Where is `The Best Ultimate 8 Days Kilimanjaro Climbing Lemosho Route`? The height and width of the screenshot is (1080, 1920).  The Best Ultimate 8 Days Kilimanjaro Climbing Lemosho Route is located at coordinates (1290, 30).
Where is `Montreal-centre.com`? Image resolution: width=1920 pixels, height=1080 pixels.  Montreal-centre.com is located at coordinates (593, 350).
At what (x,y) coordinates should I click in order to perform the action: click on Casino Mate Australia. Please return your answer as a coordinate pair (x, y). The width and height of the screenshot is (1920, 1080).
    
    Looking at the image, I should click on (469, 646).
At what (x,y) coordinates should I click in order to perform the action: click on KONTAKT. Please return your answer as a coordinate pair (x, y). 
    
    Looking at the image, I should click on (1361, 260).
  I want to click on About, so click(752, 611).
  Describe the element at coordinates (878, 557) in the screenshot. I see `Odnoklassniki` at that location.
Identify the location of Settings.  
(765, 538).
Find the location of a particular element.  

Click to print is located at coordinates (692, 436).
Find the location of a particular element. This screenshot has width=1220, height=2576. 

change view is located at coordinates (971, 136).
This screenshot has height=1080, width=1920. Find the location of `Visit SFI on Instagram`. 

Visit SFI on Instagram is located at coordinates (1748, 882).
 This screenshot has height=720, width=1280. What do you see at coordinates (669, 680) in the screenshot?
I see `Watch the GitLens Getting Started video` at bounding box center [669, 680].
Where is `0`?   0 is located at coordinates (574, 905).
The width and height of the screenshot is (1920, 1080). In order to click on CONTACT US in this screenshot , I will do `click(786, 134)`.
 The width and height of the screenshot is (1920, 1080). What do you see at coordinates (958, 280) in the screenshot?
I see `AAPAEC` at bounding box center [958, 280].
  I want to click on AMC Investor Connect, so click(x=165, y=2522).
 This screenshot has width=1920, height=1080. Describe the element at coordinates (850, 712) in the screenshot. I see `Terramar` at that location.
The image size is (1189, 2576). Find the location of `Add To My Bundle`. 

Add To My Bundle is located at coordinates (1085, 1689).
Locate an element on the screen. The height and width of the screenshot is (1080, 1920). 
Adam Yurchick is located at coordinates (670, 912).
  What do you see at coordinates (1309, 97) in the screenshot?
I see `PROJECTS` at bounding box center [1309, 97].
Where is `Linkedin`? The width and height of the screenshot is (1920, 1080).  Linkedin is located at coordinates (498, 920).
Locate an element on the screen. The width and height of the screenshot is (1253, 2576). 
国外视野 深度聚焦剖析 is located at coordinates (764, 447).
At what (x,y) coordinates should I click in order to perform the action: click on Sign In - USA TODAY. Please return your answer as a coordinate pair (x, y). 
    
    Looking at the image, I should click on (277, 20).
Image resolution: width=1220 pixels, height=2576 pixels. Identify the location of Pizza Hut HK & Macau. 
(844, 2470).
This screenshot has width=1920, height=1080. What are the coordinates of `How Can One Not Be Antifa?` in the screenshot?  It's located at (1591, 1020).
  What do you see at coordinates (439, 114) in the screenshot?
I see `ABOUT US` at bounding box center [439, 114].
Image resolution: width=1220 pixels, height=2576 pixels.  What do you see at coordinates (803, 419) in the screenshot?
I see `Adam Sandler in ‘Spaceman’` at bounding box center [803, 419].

..........

- WHAT YOU WILL DO -
Change "coordinate pair" to "pixel position" everywhere in the data above and reproduce all of it with nothing else altered.

- OUTPUT FOR THIS EXERCISE -
Where is `The Best Ultimate 8 Days Kilimanjaro Climbing Lemosho Route`? The height and width of the screenshot is (1080, 1920).  The Best Ultimate 8 Days Kilimanjaro Climbing Lemosho Route is located at coordinates (1290, 30).
Where is `Montreal-centre.com`? Image resolution: width=1920 pixels, height=1080 pixels.  Montreal-centre.com is located at coordinates (593, 350).
At what (x,y) coordinates should I click in order to perform the action: click on Casino Mate Australia. Please return your answer as a pixel position (x, y). The width and height of the screenshot is (1920, 1080).
    
    Looking at the image, I should click on (469, 646).
At what (x,y) coordinates should I click in order to perform the action: click on KONTAKT. Please return your answer as a pixel position (x, y). 
    
    Looking at the image, I should click on (1361, 260).
  I want to click on About, so click(752, 611).
  Describe the element at coordinates (878, 557) in the screenshot. I see `Odnoklassniki` at that location.
Identify the location of Settings.  
(765, 538).
Find the location of a particular element.  

Click to print is located at coordinates (692, 436).
Find the location of a particular element. This screenshot has width=1220, height=2576. 

change view is located at coordinates (971, 136).
This screenshot has height=1080, width=1920. Find the location of `Visit SFI on Instagram`. 

Visit SFI on Instagram is located at coordinates (1748, 882).
 This screenshot has height=720, width=1280. What do you see at coordinates (669, 680) in the screenshot?
I see `Watch the GitLens Getting Started video` at bounding box center [669, 680].
Where is `0`?   0 is located at coordinates (574, 905).
The width and height of the screenshot is (1920, 1080). In order to click on CONTACT US in this screenshot , I will do `click(786, 134)`.
 The width and height of the screenshot is (1920, 1080). What do you see at coordinates (958, 280) in the screenshot?
I see `AAPAEC` at bounding box center [958, 280].
  I want to click on AMC Investor Connect, so click(x=165, y=2522).
 This screenshot has width=1920, height=1080. Describe the element at coordinates (850, 712) in the screenshot. I see `Terramar` at that location.
The image size is (1189, 2576). Find the location of `Add To My Bundle`. 

Add To My Bundle is located at coordinates (1085, 1689).
Locate an element on the screen. The height and width of the screenshot is (1080, 1920). 
Adam Yurchick is located at coordinates (670, 912).
  What do you see at coordinates (1309, 97) in the screenshot?
I see `PROJECTS` at bounding box center [1309, 97].
Where is `Linkedin`? The width and height of the screenshot is (1920, 1080).  Linkedin is located at coordinates (498, 920).
Locate an element on the screen. The width and height of the screenshot is (1253, 2576). 
国外视野 深度聚焦剖析 is located at coordinates (764, 447).
At what (x,y) coordinates should I click in order to perform the action: click on Sign In - USA TODAY. Please return your answer as a pixel position (x, y). 
    
    Looking at the image, I should click on (277, 20).
Image resolution: width=1220 pixels, height=2576 pixels. Identify the location of Pizza Hut HK & Macau. 
(844, 2470).
This screenshot has width=1920, height=1080. What are the coordinates of `How Can One Not Be Antifa?` in the screenshot?  It's located at (1591, 1020).
  What do you see at coordinates (439, 114) in the screenshot?
I see `ABOUT US` at bounding box center [439, 114].
Image resolution: width=1220 pixels, height=2576 pixels.  What do you see at coordinates (803, 419) in the screenshot?
I see `Adam Sandler in ‘Spaceman’` at bounding box center [803, 419].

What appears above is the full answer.